- [TASK TO CARRY OUT] Should a line in the entries below contain "computer", return that line.

─── EXERCISE INPUTS

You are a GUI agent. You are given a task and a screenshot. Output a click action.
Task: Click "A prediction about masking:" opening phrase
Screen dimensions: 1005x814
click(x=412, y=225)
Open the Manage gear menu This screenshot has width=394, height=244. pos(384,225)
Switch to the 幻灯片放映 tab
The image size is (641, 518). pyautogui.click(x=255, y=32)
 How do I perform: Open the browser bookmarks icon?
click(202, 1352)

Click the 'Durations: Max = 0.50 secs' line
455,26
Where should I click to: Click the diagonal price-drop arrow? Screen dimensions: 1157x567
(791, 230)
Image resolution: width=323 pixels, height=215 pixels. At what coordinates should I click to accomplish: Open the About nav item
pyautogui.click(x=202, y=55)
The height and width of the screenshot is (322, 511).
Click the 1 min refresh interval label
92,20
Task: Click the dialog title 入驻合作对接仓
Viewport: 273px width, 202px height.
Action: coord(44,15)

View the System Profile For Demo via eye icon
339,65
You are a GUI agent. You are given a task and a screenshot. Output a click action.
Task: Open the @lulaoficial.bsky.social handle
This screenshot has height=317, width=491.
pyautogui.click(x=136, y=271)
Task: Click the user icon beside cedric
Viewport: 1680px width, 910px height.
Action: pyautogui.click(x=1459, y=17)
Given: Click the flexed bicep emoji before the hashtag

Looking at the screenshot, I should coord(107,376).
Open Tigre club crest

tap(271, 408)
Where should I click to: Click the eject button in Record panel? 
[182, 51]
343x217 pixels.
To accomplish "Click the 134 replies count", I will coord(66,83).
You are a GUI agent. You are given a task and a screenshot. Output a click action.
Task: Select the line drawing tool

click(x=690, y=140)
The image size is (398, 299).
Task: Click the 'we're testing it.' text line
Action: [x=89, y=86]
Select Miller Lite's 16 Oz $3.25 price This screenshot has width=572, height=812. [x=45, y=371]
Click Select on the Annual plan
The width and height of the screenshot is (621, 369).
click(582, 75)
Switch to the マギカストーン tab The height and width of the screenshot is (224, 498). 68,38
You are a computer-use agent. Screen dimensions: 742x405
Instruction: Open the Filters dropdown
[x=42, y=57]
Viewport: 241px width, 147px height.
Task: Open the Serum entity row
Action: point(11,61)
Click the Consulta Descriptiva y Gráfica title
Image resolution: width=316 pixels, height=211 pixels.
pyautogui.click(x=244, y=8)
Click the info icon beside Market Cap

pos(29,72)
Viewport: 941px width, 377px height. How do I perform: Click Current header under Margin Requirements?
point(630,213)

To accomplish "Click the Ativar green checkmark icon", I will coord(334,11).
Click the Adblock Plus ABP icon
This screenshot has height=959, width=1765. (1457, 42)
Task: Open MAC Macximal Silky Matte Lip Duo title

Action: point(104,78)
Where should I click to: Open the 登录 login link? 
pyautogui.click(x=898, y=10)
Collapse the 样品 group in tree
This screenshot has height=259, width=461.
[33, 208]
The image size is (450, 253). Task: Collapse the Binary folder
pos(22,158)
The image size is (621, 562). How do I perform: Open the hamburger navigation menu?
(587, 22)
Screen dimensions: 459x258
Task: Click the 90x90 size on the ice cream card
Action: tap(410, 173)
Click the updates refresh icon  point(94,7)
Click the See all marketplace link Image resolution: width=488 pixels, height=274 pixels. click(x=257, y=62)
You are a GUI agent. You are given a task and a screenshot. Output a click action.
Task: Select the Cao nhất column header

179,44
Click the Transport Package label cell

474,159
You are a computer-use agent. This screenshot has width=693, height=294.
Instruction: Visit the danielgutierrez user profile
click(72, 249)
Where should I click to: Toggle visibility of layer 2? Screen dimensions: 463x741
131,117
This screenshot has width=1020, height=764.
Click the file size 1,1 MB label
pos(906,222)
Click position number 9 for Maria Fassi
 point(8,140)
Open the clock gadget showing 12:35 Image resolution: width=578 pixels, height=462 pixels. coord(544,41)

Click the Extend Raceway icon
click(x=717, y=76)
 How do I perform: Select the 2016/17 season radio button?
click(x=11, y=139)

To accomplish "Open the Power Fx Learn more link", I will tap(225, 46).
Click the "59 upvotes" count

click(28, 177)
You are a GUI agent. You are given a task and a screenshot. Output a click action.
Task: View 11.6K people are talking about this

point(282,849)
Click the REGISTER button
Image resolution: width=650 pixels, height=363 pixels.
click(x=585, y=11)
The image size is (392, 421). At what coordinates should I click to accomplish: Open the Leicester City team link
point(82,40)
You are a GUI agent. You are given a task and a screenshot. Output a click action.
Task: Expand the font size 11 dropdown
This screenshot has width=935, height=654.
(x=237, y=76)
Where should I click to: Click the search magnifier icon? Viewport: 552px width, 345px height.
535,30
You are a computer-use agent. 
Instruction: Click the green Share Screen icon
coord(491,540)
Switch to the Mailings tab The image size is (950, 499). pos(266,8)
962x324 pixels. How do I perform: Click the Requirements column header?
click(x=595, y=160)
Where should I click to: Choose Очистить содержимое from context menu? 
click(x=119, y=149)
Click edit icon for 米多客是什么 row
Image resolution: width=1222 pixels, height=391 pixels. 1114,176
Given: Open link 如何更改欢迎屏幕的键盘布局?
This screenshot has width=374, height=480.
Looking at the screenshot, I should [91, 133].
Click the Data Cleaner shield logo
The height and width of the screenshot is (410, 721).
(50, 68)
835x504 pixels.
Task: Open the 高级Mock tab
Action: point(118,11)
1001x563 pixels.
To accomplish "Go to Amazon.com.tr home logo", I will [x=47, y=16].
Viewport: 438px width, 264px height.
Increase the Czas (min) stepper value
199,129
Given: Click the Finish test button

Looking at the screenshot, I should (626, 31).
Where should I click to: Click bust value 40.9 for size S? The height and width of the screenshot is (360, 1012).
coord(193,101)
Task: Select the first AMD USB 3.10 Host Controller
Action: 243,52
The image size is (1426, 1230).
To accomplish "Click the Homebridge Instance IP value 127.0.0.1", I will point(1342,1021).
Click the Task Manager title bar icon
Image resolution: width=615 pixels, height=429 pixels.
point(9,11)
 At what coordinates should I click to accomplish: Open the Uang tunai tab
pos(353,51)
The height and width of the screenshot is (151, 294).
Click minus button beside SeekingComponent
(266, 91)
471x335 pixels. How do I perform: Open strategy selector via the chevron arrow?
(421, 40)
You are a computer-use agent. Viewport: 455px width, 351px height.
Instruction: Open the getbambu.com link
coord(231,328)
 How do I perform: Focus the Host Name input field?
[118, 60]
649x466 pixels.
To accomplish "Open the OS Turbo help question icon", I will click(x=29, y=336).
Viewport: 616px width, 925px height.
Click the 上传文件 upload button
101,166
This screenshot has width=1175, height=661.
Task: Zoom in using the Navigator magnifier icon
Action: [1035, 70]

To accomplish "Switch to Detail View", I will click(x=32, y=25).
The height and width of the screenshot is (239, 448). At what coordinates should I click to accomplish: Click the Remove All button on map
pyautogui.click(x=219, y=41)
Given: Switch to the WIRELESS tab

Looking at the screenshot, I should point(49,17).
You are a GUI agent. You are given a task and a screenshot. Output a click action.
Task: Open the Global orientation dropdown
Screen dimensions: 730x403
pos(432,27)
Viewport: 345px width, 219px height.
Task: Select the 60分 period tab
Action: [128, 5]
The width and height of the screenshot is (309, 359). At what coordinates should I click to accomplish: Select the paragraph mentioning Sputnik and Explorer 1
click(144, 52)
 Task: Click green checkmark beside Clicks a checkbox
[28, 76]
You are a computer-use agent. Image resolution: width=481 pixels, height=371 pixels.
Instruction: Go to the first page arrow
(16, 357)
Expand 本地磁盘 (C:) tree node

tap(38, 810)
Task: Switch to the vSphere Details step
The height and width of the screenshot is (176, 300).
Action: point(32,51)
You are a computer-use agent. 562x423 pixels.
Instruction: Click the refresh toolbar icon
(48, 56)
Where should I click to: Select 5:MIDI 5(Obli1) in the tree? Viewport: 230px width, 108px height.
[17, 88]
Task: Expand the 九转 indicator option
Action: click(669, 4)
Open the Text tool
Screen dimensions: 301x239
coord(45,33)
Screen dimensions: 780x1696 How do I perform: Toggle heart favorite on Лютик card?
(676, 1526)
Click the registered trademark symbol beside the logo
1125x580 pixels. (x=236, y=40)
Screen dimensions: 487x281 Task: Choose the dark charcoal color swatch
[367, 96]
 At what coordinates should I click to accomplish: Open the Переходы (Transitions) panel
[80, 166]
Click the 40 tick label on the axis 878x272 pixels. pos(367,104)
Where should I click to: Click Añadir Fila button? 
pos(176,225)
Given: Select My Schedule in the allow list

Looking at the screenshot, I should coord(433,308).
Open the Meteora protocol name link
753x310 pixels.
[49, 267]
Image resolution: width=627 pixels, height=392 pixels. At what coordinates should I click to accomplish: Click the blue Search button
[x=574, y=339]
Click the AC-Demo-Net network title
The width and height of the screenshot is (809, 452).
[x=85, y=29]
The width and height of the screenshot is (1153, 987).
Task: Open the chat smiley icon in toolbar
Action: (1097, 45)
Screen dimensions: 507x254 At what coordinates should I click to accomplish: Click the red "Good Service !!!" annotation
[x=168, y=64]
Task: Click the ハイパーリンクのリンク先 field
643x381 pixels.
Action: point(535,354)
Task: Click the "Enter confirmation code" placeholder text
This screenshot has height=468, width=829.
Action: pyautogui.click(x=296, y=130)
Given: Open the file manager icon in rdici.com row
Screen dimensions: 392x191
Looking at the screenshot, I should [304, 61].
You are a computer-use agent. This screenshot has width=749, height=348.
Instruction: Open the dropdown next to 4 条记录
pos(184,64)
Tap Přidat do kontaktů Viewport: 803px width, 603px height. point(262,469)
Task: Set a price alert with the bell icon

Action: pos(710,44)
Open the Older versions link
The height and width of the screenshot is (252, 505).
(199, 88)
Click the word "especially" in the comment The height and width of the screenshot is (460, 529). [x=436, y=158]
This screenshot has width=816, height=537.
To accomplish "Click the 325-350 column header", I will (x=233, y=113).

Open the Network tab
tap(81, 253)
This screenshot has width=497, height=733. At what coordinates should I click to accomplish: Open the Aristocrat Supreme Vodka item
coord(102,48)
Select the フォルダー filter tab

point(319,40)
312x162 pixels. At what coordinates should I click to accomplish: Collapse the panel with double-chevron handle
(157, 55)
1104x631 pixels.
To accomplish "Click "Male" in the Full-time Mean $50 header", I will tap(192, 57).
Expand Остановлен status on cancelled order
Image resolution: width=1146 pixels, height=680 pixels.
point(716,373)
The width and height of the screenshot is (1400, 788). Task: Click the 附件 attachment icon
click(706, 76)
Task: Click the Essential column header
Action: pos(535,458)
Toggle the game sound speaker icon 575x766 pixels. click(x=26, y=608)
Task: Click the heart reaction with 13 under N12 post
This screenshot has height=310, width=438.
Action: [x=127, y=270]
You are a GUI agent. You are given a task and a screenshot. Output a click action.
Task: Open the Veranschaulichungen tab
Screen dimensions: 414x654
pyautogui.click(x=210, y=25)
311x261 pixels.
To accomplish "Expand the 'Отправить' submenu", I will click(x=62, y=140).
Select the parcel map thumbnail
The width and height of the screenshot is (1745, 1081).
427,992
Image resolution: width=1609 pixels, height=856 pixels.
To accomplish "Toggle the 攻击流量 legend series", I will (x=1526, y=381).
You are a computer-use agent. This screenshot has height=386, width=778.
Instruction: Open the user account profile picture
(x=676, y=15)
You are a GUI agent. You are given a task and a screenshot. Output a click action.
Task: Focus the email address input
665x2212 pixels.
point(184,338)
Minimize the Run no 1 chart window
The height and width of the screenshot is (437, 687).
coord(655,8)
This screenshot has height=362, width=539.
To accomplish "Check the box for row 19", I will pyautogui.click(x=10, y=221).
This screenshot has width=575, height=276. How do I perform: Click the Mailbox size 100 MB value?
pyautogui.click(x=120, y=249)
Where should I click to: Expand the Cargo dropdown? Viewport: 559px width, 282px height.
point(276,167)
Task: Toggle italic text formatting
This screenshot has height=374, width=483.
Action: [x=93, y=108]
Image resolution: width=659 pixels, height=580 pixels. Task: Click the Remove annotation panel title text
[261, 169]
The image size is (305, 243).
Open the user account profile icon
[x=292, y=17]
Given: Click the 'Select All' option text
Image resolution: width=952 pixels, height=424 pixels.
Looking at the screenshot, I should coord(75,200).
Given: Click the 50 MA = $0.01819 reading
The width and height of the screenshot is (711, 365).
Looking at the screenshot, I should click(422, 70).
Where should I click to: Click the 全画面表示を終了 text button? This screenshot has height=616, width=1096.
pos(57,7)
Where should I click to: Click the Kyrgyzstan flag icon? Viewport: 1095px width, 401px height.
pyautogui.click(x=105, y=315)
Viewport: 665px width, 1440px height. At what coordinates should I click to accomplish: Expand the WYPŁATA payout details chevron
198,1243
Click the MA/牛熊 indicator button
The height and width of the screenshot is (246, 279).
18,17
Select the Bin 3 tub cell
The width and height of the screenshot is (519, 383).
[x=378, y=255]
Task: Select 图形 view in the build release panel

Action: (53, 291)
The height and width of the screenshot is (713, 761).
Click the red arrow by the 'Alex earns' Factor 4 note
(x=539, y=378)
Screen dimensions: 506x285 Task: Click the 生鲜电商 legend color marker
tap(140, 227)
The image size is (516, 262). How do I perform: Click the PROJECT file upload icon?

──────

- [YOUR SOLUTION]
You are a computer-use agent. Screen dimensions: 742x405
You are a computer-use agent. This screenshot has width=693, height=294.
You are a computer-use agent. 
You are a computer-use agent. Viewport: 455px width, 351px height.
You are a computer-use agent. Image resolution: width=481 pixels, height=371 pixels.
You are a computer-use agent. 562x423 pixels.
You are a computer-use agent. This screenshot has width=749, height=348.
You are a computer-use agent. This screenshot has height=386, width=778.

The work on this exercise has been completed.